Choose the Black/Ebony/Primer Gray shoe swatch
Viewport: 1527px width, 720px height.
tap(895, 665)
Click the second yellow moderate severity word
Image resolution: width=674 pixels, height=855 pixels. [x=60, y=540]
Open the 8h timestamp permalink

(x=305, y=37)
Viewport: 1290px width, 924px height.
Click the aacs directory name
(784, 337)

· · · ·

# Written task
Extract every line of the records above, word for word.

# Right answer
Choose the Black/Ebony/Primer Gray shoe swatch
Viewport: 1527px width, 720px height.
tap(895, 665)
Click the second yellow moderate severity word
Image resolution: width=674 pixels, height=855 pixels. [x=60, y=540]
Open the 8h timestamp permalink

(x=305, y=37)
Viewport: 1290px width, 924px height.
Click the aacs directory name
(784, 337)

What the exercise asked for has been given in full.